Новоклюев не повиновался и снова хотел что-то говорить.
— Нишкни! — воскликнул Грюнштейн. — Коли ещё слово прибавишь, то я на тебя особый запрет положу. Иди спать. Матушку-Москву знаешь, странным голосом вдруг произнёс Грюнштейн, приближаясь к Новоклюеву и глядя пристально в его полуоткрытые пьяные глаза. — Ну, Матушка-Москва! Ступай спать.
И к удивлению Кудаева, Новоклюев покорно, ни слова не ответив, но сильно пошатываясь, вышел из горницы.

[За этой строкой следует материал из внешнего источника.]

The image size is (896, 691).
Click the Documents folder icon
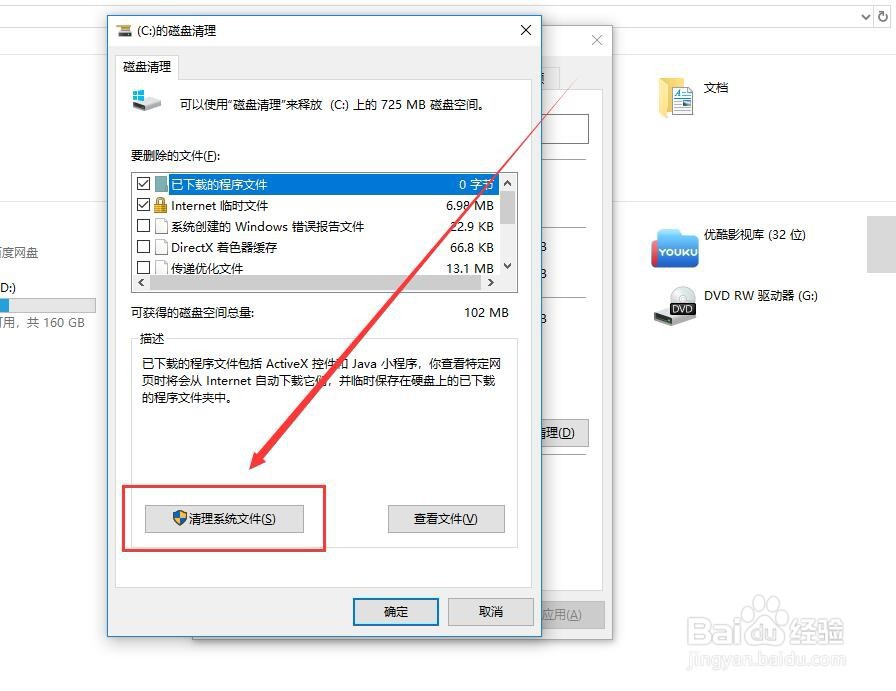[676, 97]
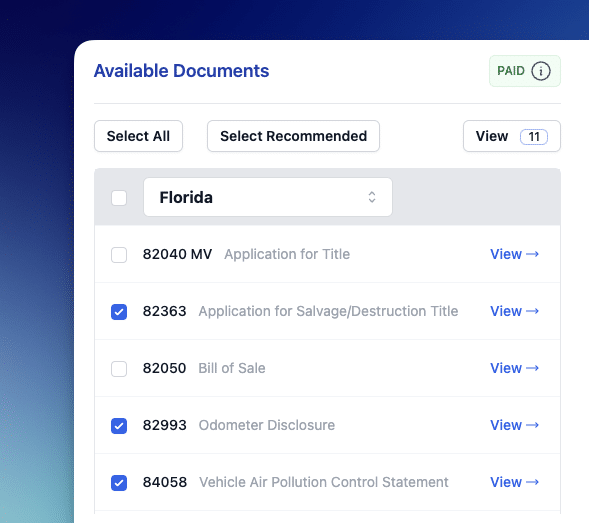Click the PAID status badge
The width and height of the screenshot is (589, 523).
pyautogui.click(x=525, y=71)
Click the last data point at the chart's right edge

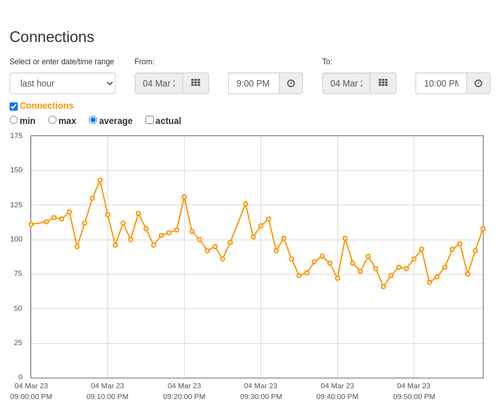click(x=483, y=229)
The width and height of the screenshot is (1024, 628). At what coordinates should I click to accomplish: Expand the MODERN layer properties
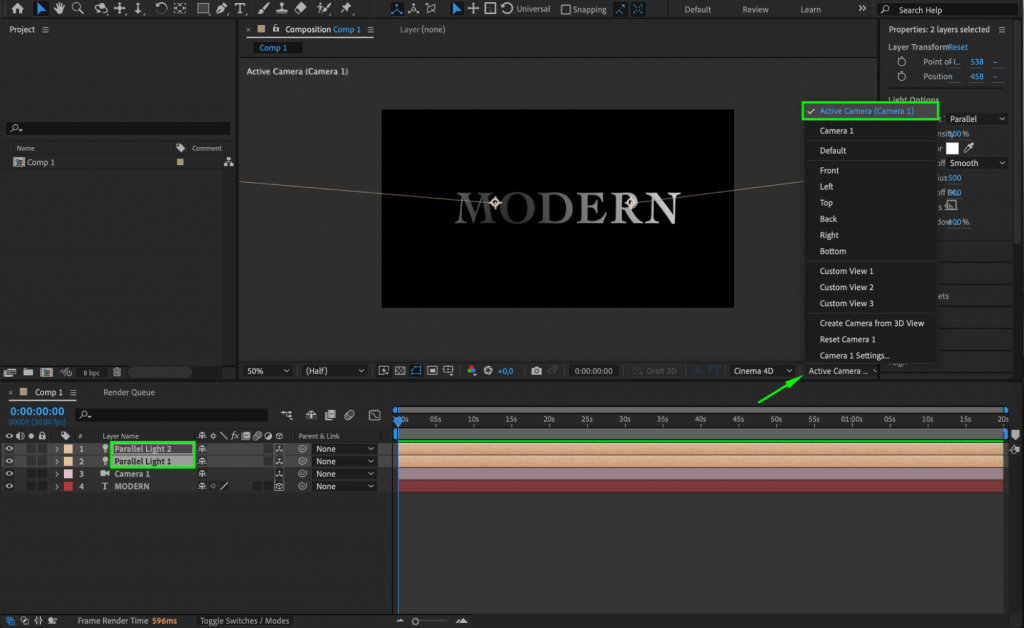(x=57, y=486)
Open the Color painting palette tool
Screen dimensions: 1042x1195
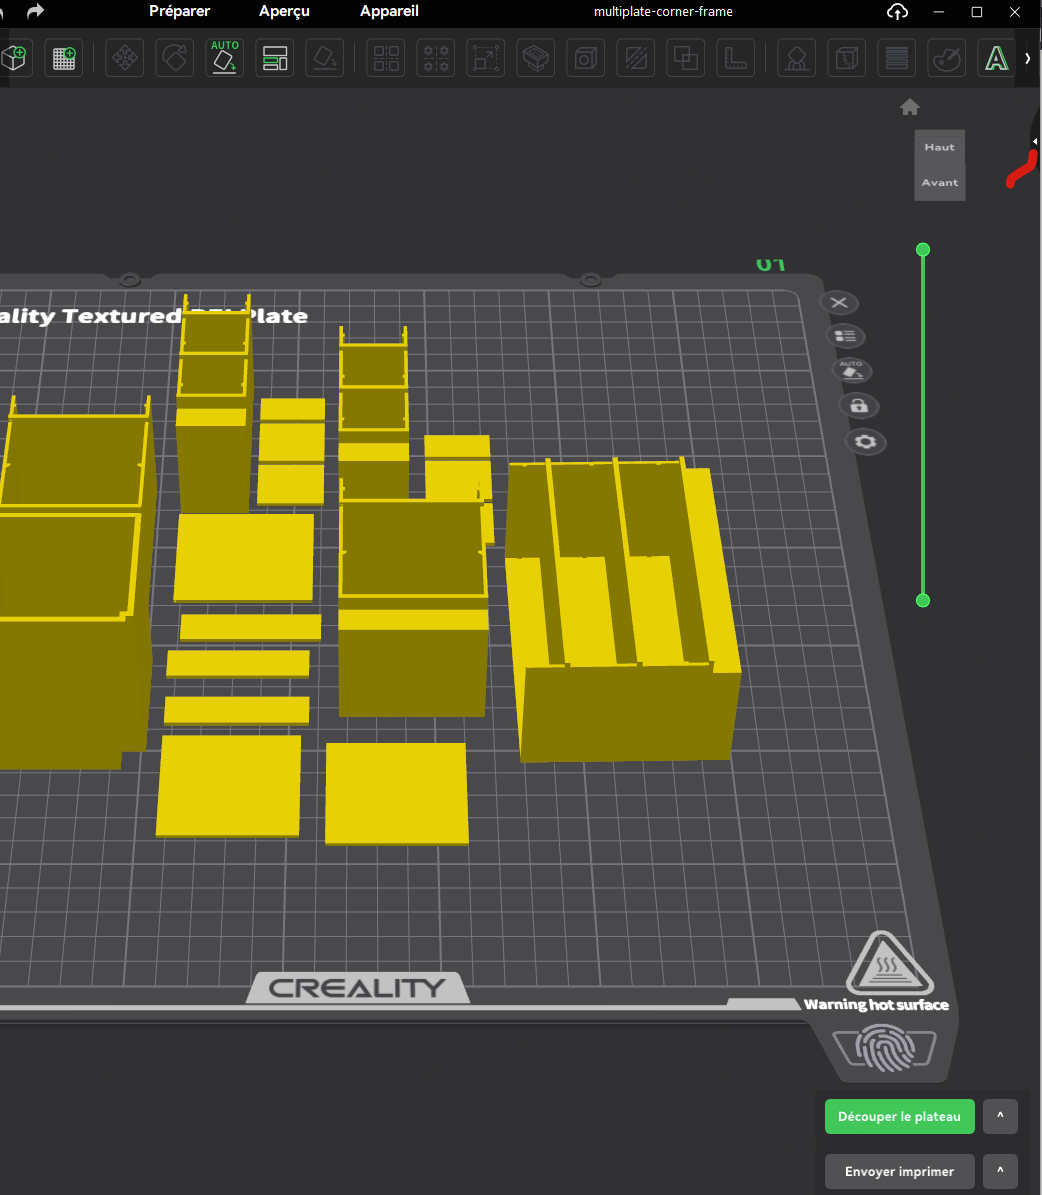pos(947,58)
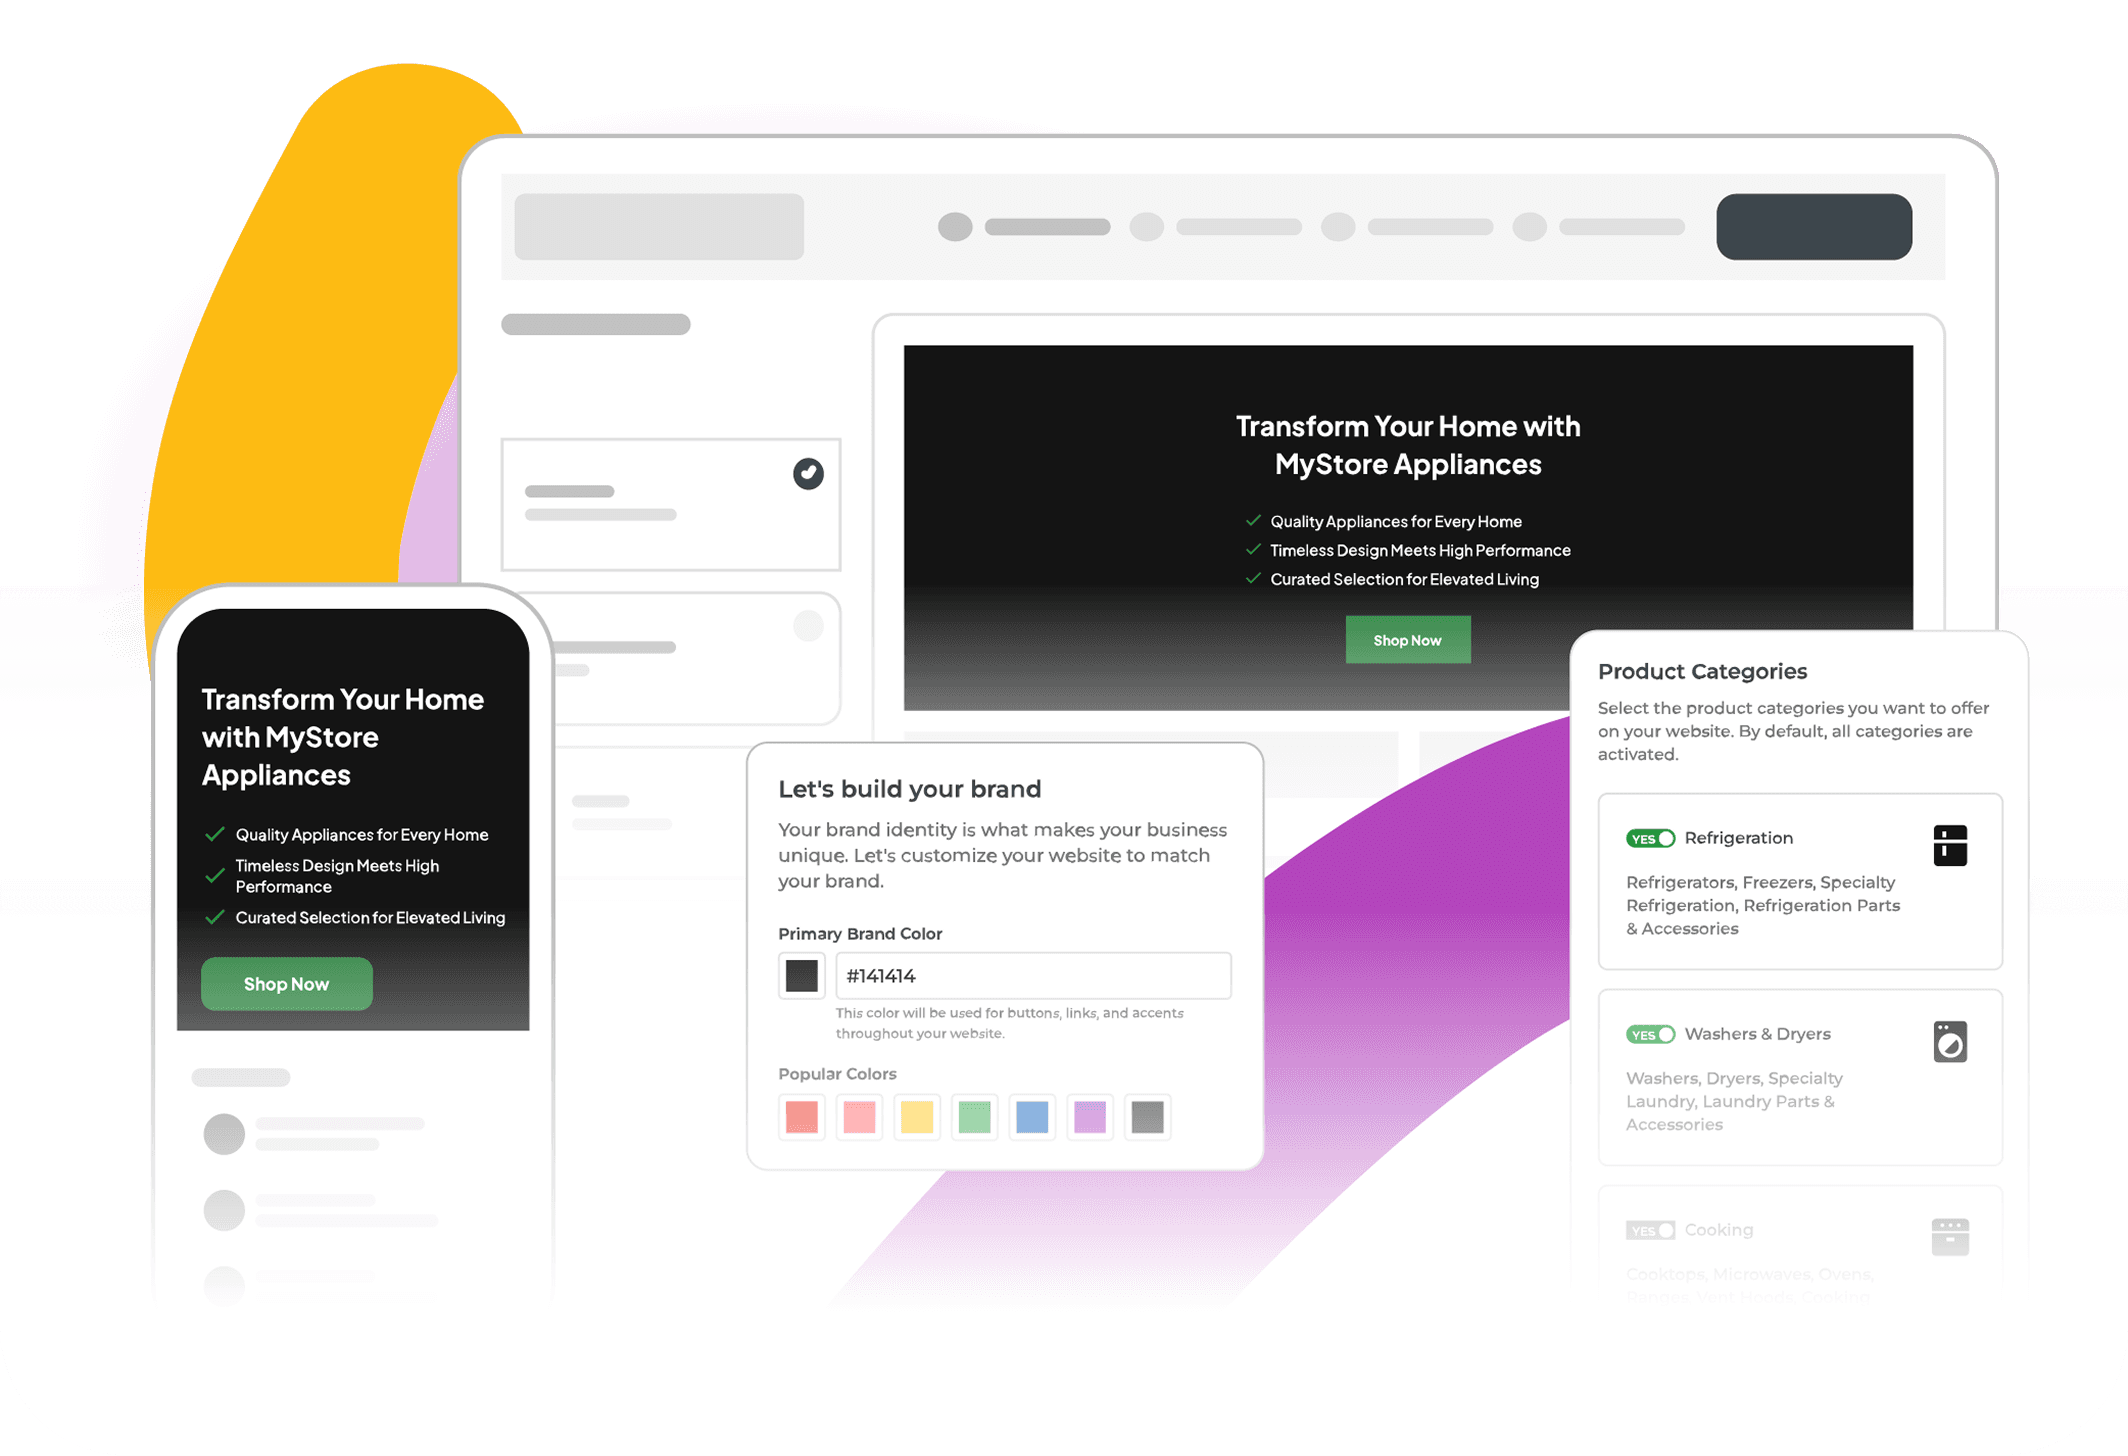Toggle the Cooking category switch

(x=1650, y=1231)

— Ну а ты, господин новый капрал, будь добрый человек, — заговорил Грюнштейн: — не губи товарища за пьяные речи. У нас один, Елагин — уж пропал так. Мало ли чего нагородил тут этот шалый дурень. Проспится, сам не поверит. Нешто у цесаревны могут быть какие приверженные? Есть у нас законная правительница и законный император, которому мы все присягали. Они истинные правители, государи Российской империи. А вестимое дело, есть малоумные люди, которые также, как твой капитан, болтают всякие непристойные речи, выдумывают небылицы в лицах, и сказывают к примеру, что Елизавета Петровна должна бы царствовать. Всё это, голубчик мой, сущий вздор. Ты человек умный, сам рассудить можешь. Проспится Новоклюев, сам, говорю, не поверит, что тут наболтал. Ну, так как же, станешь ты его губит? — спросил Грюнштейн.
— Нет, что вы? Зачем? Я ведь ничего. Он меня остановил и начал поносить, и меня, и невесту...
— Так не пойдёшь ты донос делать?
— Что вы, Бог с вами...
— Ну, спасибо, воздаст тебе Господь сторицей. За что человека губить. Пьяный ведь он.
— Вестимо, ведь и я вижу, что пьян. Хоть сказывают, что у пьяного на уме, то и на языке, усмехаясь прибавил, Кудаев.
— Нет, прости, неправильна эта пословица. Бывает, что у пьяного на языке такое, чего в голове и не бывало никогда. За что ж его губить.
— Да я и не собирался.
— Ну, то-то вот, спасибо, произнёс Грюнштейн и, простясь, он быстро отправился в караульню, из которой пришёл.
Кудаев, однако, долго думал о случившемся. В нём было убеждение, что пьяный Новоклюев высказался откровенно. Стало быть, в капрале произошла быстрая перемена. Давно ли он говорил Кудаеву совершенно противоположное.
XXII
На Красной Горке состоялось бракосочетание племянницы госпожи камер-юнгферы и Преображенского капрала.
На свадьбу эту многие обратили внимание. Многие сановники заранее знали, что будет свадьба богатая и пышная, совсем не к лицу для капрала и для молоденькой немочки. Тем не менее очень удивило многих высокопоставленных лиц одно обстоятельство на этой свадьбе. А затем после обряда дня два или три много толков было о случившемся.
В то утро, когда невесту одевали к венцу, а жених с своей стороны с несколькими товарищами собирался из своего дома на Петербургской стороне в церковь Святой Троицы, в Зимнем дворце происходило нечто.